#### [WHAT THE EXERCISE ASKS]
Find every line below where the string "computer" shows up, and copy those lines.

+-------+

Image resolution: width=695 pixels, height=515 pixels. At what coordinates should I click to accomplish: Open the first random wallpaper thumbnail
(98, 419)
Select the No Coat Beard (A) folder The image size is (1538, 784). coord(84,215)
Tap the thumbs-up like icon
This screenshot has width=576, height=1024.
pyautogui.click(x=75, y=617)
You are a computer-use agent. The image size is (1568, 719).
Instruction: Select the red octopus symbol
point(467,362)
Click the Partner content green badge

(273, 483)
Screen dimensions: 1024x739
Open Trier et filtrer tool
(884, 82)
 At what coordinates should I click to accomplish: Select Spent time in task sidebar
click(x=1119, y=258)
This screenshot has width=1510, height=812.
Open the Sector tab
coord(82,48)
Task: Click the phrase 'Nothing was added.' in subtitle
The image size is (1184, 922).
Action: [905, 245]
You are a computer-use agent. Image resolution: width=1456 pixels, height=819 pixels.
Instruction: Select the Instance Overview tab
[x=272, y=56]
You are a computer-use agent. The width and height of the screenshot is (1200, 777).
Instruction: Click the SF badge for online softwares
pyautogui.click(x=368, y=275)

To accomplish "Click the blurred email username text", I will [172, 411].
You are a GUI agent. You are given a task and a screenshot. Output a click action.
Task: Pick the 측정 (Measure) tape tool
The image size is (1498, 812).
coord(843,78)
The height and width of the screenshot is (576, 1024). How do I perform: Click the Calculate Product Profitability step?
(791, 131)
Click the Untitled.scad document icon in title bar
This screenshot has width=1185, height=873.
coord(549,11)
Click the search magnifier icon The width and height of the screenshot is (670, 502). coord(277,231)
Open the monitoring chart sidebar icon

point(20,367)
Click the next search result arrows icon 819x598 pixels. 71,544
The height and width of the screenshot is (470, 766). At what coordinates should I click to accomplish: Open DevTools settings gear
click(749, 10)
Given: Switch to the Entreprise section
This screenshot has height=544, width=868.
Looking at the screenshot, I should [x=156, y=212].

+-------+

#### [ANSWER SECTION]
You are a computer-use agent. The image size is (1568, 719).
You are a computer-use agent. Image resolution: width=1456 pixels, height=819 pixels.
You are a computer-use agent. The width and height of the screenshot is (1200, 777).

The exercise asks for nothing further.